The couple moved to Tynset Municipality in Østerdalen, where they lived for nine years in a small cabin at the small farm "Kolbotnen", near the lake Savalen. She gave birth to a child, Arne, also called Tuften, in 1888. During the period at Kolbotn, the family often visited Kristiania, they stayed longer periods in Dießen am Ammersee, Fürstenfeldbruck and Berlin in Germany, and also lived one winter in Paris. In 1896 they left Tynset and moved to Stokke Municipality. In 1897, they moved to Labraaten in Hvalstad, which became their home for the rest of their lives. Arne Garborg later built a summer residence, Knudaheio, in Time Municipality. Arne and Hulda were both buried at Knudaheio.

==Cultural work==
Garborg was a pioneer in areas as theatre and folk dance, cooking, bunad tradition and women's rights.

She published articles about traditional cooking in the Nynorsk newspaper Den 17de Mai, and these articles were later published in the book Heimestell (1899).
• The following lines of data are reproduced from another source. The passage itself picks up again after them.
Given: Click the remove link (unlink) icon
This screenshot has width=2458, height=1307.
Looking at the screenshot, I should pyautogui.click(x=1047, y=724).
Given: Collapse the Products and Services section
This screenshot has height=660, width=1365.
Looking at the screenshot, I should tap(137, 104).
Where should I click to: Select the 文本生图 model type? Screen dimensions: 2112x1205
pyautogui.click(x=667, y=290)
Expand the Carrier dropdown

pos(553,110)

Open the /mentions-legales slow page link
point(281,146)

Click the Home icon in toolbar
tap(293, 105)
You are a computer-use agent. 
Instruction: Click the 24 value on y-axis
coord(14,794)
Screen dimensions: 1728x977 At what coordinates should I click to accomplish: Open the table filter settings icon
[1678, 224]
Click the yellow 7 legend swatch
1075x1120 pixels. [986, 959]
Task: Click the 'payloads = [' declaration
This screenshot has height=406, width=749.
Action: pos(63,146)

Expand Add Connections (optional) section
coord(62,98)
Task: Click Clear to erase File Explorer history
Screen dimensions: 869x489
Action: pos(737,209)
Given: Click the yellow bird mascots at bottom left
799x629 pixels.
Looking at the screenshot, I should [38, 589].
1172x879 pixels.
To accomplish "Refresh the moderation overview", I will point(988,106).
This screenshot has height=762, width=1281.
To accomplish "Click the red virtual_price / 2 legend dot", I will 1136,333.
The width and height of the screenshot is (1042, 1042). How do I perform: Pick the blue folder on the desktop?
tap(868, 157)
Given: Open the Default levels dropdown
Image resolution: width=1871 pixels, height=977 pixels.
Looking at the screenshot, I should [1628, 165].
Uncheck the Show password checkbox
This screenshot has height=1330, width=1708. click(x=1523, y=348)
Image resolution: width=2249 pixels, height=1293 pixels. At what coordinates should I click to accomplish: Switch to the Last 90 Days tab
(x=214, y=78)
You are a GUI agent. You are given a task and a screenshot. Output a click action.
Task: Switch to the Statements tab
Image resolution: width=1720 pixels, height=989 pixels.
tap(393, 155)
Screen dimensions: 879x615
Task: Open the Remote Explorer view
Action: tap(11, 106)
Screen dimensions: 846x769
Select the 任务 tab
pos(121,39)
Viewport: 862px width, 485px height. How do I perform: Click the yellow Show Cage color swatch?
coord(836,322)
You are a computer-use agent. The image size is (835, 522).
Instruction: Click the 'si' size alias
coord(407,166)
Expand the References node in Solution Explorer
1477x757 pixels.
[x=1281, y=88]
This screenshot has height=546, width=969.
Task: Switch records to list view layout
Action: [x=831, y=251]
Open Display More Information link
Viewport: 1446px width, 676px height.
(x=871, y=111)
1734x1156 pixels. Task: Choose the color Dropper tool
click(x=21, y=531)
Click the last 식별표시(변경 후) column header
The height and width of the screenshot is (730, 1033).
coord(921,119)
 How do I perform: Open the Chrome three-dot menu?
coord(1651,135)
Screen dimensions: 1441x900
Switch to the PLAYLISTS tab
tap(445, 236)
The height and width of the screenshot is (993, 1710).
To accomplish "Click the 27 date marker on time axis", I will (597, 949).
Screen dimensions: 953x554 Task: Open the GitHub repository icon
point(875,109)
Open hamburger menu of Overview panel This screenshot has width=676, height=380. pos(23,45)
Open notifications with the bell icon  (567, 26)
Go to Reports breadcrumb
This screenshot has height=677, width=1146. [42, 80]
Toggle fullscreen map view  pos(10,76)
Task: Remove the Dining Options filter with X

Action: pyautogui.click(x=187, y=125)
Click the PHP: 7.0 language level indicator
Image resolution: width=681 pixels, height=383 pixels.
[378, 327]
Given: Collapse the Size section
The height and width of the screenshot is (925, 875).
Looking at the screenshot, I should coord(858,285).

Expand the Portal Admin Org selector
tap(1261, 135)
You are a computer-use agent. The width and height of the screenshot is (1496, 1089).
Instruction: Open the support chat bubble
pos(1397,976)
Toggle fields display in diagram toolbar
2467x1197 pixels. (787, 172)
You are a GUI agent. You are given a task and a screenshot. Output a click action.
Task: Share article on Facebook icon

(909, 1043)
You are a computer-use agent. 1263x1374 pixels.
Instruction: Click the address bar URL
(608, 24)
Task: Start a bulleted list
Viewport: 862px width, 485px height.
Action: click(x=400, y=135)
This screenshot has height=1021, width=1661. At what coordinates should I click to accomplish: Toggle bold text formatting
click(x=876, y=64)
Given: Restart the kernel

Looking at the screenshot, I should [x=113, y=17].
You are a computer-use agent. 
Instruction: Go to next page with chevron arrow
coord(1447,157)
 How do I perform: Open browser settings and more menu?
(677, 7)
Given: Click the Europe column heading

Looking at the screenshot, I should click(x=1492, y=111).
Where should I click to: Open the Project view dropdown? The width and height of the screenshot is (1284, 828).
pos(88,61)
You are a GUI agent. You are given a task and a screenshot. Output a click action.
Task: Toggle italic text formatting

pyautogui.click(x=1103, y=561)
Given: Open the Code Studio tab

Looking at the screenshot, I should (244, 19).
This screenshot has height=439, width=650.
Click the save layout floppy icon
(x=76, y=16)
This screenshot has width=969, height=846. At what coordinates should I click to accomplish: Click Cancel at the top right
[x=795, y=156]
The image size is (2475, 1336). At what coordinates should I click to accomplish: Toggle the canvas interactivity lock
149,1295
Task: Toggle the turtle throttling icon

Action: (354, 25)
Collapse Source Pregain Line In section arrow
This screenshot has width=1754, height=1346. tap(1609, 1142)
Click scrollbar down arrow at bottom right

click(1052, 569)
She wrote the play Mødre (1895, performed at the Christiania Theatre), and the comedies Rationelt Fjøsstell (1896, performed both at the Christiania Theatre and in Bergen), Hos Lindelands (1899) and Noahs Ark (1899), and the dramas Sovande sorg (1900), Liti Kersti (1903), Edderkoppen (1904, anonymously; played at Nationaltheatret), Sigmund Bresteson (1908), Under Bodhitræet (1911) and Den store Freden (1919; issued in USA as Hiawatha's Vision, 1927). She founded Det norske spellaget in 1899, with its first performance in Eldorado Teater, and was co-founder of Det Norske Teatret. She edited the song book Norske folkevisor in 1903, and issued the book Song-Dansen i Nord-Landi, also in 1903, and Norske dansevisur (1913). She wrote the book Norsk klædebunad (1903), on the bunad tradition.

She participated in the contemporary debates both as a speaker and article writer. She wrote a series of articles in magazines and newspapers, such as Syn og Segn, Edda, Samtiden, Den 17de Mai, Dagbladet and Verdens Gang. The books Kvinden skabt af Manden (Woman created by Man, 1904) and Fru Evas Dagbog (1905) were contribution to the debate on women's rights.

Her first novel, Et frit Forhold, was issued anonymously in 1892. Her novel Eli (1912) was translated into Dutch in 1915, and into Swedish in 1916. Other novels were Mot Solen (1915), Gaaden. Efter Præstedatteren Else Marie Lindes Optegnelser (1916), Mens dansen gaar (1920), I huldreskog (1922), Naar heggen blomstrer (1923), Grågubben (1925), Trollheimen (1927), Helenes historie (1929) and Hildring (1931). She issued the poetry collections Kornmoe (1930) and Symra (1934).

She edited the diaries of her husband Arne Garborg, which were issued after his death. Selected parts from her own diaries were issued in 1962 as Dagbok 1903–1914.

Hulda Garborg also participated in politics, and represented the Liberal Left Party on the municipal council for Asker Municipality. She was appointed Knight, First Class of the Royal Norwegian Order of St. Olav in 1932.